(Pointing records for text and elements)
• • • •
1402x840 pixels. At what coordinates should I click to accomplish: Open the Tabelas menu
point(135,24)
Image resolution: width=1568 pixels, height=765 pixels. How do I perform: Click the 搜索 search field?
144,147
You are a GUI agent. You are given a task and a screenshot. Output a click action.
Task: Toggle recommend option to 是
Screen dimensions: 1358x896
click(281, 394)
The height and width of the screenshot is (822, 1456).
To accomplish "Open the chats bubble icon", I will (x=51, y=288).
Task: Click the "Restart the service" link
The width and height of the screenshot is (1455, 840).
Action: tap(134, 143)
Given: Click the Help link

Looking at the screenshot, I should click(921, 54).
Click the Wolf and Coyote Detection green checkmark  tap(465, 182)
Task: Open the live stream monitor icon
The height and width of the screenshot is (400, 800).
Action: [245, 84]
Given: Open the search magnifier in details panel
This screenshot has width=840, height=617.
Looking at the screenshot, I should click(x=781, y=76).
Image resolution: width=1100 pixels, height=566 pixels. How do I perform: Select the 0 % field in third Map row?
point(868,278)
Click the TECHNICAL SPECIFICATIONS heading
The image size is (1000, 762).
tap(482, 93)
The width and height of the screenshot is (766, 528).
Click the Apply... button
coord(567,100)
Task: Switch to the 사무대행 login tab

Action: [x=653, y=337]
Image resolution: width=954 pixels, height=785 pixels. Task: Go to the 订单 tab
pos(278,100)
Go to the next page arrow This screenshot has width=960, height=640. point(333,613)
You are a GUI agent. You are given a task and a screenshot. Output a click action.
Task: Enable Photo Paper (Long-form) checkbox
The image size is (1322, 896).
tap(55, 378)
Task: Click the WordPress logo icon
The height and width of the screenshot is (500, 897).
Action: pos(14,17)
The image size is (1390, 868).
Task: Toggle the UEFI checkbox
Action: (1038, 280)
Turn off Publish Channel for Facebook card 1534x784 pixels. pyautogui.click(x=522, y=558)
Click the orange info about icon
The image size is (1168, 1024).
• • • •
(TASK TO COMPLETE)
Could you print every row above again, unchanged down to the last character?

(TASK SOLUTION)
1402x840 pixels. At what coordinates should I click to accomplish: Open the Tabelas menu
point(135,24)
Image resolution: width=1568 pixels, height=765 pixels. How do I perform: Click the 搜索 search field?
144,147
You are a GUI agent. You are given a task and a screenshot. Output a click action.
Task: Toggle recommend option to 是
Screen dimensions: 1358x896
click(281, 394)
The height and width of the screenshot is (822, 1456).
To accomplish "Open the chats bubble icon", I will (x=51, y=288).
Task: Click the "Restart the service" link
The width and height of the screenshot is (1455, 840).
Action: tap(134, 143)
Given: Click the Help link

Looking at the screenshot, I should click(921, 54).
Click the Wolf and Coyote Detection green checkmark  tap(465, 182)
Task: Open the live stream monitor icon
The height and width of the screenshot is (400, 800).
Action: [245, 84]
Given: Open the search magnifier in details panel
This screenshot has width=840, height=617.
Looking at the screenshot, I should click(x=781, y=76).
Image resolution: width=1100 pixels, height=566 pixels. How do I perform: Select the 0 % field in third Map row?
point(868,278)
Click the TECHNICAL SPECIFICATIONS heading
The image size is (1000, 762).
tap(482, 93)
The width and height of the screenshot is (766, 528).
Click the Apply... button
coord(567,100)
Task: Switch to the 사무대행 login tab

Action: [x=653, y=337]
Image resolution: width=954 pixels, height=785 pixels. Task: Go to the 订单 tab
pos(278,100)
Go to the next page arrow This screenshot has width=960, height=640. point(333,613)
You are a GUI agent. You are given a task and a screenshot. Output a click action.
Task: Enable Photo Paper (Long-form) checkbox
The image size is (1322, 896).
tap(55, 378)
Task: Click the WordPress logo icon
The height and width of the screenshot is (500, 897).
Action: pos(14,17)
The image size is (1390, 868).
Task: Toggle the UEFI checkbox
Action: (1038, 280)
Turn off Publish Channel for Facebook card 1534x784 pixels. pyautogui.click(x=522, y=558)
Click the orange info about icon
The image size is (1168, 1024).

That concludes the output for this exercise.